BP EXPLORATION & PRODUCTION, INCORPORATED; BP AMERICA
PRODUCTION COMPANY; BP, P.L.C.,
Objecting Parties - Appellees
Appeal from the United States District Court
for the Eastern District of Louisiana
USDC No. 2:16-CV-8487
Before KING, JOLLY, and PRADO, Circuit Judges.
PER CURIAM:*
This case concerns the Economic & Property Damages Settlement
Agreement (“E&PD Settlement Agreement” or “Settlement Agreement”),
which was created to resolve civil disputes related to the 2010 Deepwater
Horizon incident. Coast fisherman Jarrette Prout appeals the district court’s
denial of discretionary review of an Appeals Panel decision refusing to honor
his subsistence claim. The Settlement Program Appeals Panel based its
* Pursuant to 5th Cir. R. 47.5, the court has determined that this opinion should not
be published and is not precedent except under the limited circumstances set forth in 5th Cir.
R. 47.5.4.
No. 16-30842
decision on a finding that Prout was an employee of DRC Marine, which was a
defendant in multidistrict litigation (“MDL”) 2179 and therefore it and its
employees were excluded from eligibility for awards under the Settlement
Program. For the following reasons, we AFFIRM.
I.
The failure of the MC252 WELL and the explosion of the Deepwater
Horizon oil rig in April 2010 triggered a massive oil spill that in turn spurred
a widespread Settlement Agreement between BP and those entities adversely
and directly affected by the spill. See In re Deepwater Horizon, 732 F.3d 326,
329 (5th Cir. 2013). The Settlement Agreement structure provides for a Court-
Supervised Settlement Program (“CSSP”), which resolves disputed claims
arising from the Agreement. Under the CSSP, denials of awards by Claims
Administrators may be appealed to Appeals Panels. The District Court for the
Eastern District of Louisiana has jurisdiction over the Agreement to review
appeals from Settlement claims disputes. 1
The portion of the Agreement that is most relevant to this case is Section
2.2.2, which excludes
Defendants in MDL 2179, and individuals who are current
employees, or who were employees during the CLASS PERIOD, of
BP or other defendants in MDL 2179.
In turn, Section 38.91 of the Agreement defines “MDL 2179” as “the federal
multidistrict litigation titled In re Oil Spill by the Oil Rig ‘Deepwater Horizon’
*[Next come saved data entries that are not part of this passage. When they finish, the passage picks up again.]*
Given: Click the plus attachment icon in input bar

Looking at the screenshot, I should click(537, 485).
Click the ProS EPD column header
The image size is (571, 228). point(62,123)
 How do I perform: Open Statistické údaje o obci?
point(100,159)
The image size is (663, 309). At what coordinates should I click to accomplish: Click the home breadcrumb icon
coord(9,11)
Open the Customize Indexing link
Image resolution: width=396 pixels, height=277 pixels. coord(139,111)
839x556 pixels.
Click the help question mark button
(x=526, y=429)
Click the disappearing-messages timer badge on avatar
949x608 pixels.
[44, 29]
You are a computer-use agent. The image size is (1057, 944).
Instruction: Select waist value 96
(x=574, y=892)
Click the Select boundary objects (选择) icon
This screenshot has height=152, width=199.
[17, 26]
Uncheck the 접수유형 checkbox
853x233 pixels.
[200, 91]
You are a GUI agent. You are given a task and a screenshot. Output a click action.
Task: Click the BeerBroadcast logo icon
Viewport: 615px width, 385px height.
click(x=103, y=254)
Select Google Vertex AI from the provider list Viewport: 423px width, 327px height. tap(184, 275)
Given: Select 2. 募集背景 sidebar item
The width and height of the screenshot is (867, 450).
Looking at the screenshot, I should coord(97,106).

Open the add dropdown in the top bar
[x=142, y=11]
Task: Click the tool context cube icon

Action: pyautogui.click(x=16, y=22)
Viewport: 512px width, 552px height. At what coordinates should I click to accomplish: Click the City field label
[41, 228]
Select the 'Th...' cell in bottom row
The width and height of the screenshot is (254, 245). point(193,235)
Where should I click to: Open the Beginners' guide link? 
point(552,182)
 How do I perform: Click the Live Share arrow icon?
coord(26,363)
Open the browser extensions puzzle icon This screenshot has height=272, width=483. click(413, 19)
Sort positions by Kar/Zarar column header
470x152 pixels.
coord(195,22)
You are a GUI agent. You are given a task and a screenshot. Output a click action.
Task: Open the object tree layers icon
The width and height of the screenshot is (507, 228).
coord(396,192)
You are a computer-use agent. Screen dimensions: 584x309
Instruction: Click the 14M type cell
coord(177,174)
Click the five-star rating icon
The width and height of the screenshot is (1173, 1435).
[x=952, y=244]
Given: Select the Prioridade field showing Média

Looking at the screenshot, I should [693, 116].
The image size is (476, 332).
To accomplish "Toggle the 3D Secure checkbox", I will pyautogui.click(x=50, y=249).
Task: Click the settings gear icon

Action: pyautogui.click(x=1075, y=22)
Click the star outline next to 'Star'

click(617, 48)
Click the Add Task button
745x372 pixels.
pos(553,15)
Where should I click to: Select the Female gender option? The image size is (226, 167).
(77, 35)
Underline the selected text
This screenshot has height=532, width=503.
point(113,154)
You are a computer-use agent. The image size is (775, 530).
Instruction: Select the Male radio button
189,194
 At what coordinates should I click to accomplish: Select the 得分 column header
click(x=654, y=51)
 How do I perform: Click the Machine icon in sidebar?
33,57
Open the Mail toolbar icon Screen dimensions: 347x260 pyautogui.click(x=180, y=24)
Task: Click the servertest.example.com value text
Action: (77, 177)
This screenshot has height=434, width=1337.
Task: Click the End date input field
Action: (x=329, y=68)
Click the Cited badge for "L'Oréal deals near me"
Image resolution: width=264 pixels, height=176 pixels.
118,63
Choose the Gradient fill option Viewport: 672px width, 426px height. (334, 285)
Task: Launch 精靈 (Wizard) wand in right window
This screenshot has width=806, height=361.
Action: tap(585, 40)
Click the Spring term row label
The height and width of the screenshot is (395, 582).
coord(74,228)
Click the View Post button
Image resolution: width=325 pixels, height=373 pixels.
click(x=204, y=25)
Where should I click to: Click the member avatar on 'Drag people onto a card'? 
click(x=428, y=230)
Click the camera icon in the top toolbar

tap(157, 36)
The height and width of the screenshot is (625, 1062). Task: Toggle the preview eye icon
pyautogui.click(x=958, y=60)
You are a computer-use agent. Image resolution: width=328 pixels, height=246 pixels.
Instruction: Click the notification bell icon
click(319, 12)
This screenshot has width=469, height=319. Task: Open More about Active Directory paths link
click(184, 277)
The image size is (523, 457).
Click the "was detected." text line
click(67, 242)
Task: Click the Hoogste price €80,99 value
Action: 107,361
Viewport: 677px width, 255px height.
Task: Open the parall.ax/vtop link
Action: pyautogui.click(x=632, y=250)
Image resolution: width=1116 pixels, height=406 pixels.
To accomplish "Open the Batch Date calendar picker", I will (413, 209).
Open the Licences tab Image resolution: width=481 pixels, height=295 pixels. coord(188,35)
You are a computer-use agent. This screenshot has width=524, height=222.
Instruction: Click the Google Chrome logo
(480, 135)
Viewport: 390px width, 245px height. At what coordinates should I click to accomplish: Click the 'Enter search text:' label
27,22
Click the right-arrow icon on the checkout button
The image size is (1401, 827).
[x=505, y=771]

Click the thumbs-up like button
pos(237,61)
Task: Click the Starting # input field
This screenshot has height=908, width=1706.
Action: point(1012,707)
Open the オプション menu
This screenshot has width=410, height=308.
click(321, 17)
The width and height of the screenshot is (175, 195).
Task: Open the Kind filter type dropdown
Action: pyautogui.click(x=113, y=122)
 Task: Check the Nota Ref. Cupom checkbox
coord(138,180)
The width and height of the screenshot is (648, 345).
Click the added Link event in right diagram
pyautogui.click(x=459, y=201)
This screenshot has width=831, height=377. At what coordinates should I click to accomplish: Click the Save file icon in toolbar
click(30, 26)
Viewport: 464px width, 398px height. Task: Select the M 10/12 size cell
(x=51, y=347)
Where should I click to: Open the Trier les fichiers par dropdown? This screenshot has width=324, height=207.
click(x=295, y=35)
in the Gulf of Mexico on April 20, 2010 (MDL No. 2179).” Further, “Class
1 At present, this court has reviewed at least nine cases relating to the CSSP. See In
re Deepwater Horizon, 641 F. App’x 405, 406 n.1 (5th Cir. 2016) (citing In re Deepwater
Horizon, 814 F.3d 748 (5th Cir. 2016); In re Deepwater Horizon, 632 F. App’x 199 (5th Cir.
2015); In re Deepwater Horizon, 793 F.3d 479 (5th Cir. 2015); In re Deepwater Horizon, 785
F.3d 1003 (5th Cir. 2015); In re Deepwater Horizon, 785 F.3d 986 (5th Cir. 2015); In re
Deepwater Horizon, 616 F. App’x 699 (5th Cir. 2015); In re Deepwater Horizon, 744 F.3d 370
(5th Cir. 2014); In re Deepwater Horizon, 732 F.3d 326 (5th Cir. 2013)).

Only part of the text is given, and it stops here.